Abstract
Background
Aorta-right atrial tunnel (ARAT) is a rare congenital anomaly whose aetiology and incidence are unknown. It might represent a diagnostic and therapeutic challenge requiring a combination of imaging modalities and an integrated teamwork.
Case summary
We report a case of a 23-year-old man with an asymptomatic ARAT complicated by infective endocarditis, diagnosed with non-invasive multimodality imaging, and successfully treated with a catheter-based approach.
Discussion
Aorta-right atrial tunnel closure in asymptomatic patients is still a matter of debate. Considering the risk of serious complications surgical treatment might be recommended soon after diagnosis. In selected cases, catheter-based closure might represent a safe, effective, and less invasive alternative to traditional surgical approach.
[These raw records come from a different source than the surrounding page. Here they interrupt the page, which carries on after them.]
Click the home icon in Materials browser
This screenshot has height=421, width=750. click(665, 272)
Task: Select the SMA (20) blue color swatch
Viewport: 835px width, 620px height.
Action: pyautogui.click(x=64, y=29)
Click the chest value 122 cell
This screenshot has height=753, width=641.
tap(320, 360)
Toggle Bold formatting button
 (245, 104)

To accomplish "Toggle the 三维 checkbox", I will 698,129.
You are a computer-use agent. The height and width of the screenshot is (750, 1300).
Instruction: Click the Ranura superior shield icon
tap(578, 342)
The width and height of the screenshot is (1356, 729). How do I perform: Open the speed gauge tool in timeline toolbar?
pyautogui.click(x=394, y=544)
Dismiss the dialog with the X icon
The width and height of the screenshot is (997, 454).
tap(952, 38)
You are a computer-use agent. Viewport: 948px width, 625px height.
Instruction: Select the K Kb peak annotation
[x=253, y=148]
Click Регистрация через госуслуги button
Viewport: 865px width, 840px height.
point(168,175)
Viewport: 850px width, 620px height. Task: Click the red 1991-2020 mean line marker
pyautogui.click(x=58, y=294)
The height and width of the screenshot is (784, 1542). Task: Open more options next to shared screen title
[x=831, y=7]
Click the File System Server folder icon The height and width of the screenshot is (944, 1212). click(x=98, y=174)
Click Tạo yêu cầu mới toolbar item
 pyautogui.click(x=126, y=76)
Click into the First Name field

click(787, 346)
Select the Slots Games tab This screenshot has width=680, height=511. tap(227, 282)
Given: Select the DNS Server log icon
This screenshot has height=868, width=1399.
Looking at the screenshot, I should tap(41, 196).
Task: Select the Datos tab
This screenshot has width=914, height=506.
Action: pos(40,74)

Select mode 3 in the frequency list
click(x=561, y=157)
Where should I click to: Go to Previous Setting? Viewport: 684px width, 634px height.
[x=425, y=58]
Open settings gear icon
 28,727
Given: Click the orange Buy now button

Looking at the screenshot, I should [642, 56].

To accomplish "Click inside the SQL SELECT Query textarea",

Keywords: Aorto-right atrial tunnel, Transcatheter closure, Transoesophageal echocardiography, Multidetector computed tomography angiography, Endocarditis, Coronary vessel anomalie
Learning points
Aorta-right atrial tunnel (ARAT) is a rare congenital anomaly that may have serious complications.
The ARAT cases described in the literature were managed predominantly with surgical treatment.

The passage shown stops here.